Итак, в комическом ключе Грибоедов решал главную задачу драматурга - раскрытие характеров героев в оценке автора. А вы знаете, что для раскрытия характеров героев надо «испытать», поставить их в конфликтную ситуацию, которая и выступает основой сюжета. Сколько сюжетных линий в пьесе?
Д. Две. Одна - Чацкий и Софья. Другая - Чацкий и общество.
У. И это то же не характерно для классицизма, где должно быть единство действия.
Что же послужило завязкой того и другого конфликта? Можно ли считать приезд Чацкого завязкой отношений Чацкого с Софьей? Или завязкой отношений Чацкого с обществом?
Д. Нет, это просто факт - приехал. Суть конфликта между Софьей и Чацком в том, что он ее любит, а она его – нет. Завязка этой сюжетной линии и начинается именно с момента попытки Чацкого объясниться. А суть конфликта Чацкого с обществом в том, что у него другие взгляды, и это выясняется в первом же разговоре Чацкого с Фамусовым.

Исходные данные:
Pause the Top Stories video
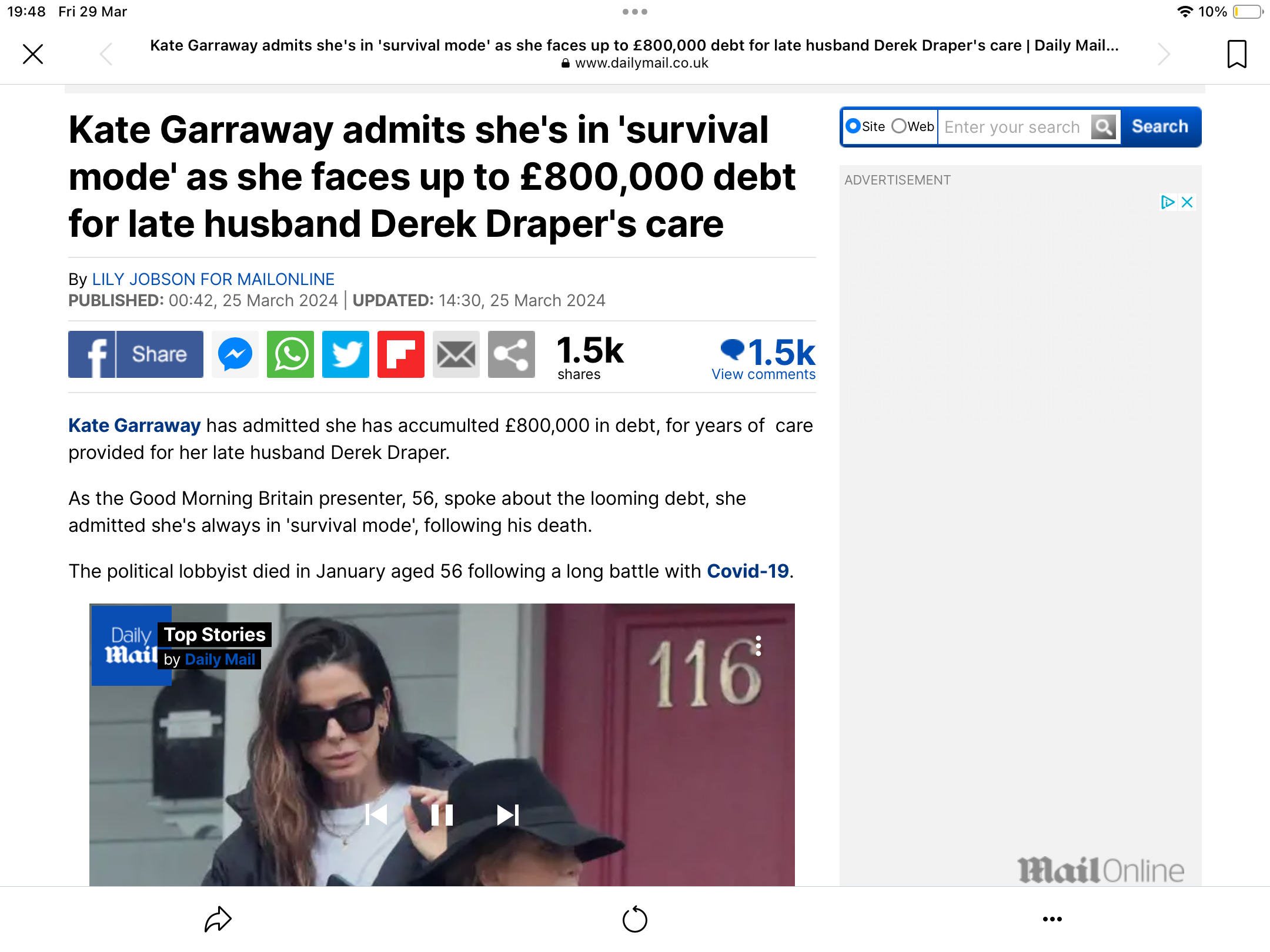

Формулировка задания:
Пожалуйста, укажите по тексту для чтения, сколько в пьесе сюжетных линий и между кем они проходят.

Полный ответ:
Две: Чацкий и Софья, Чацкий и общество.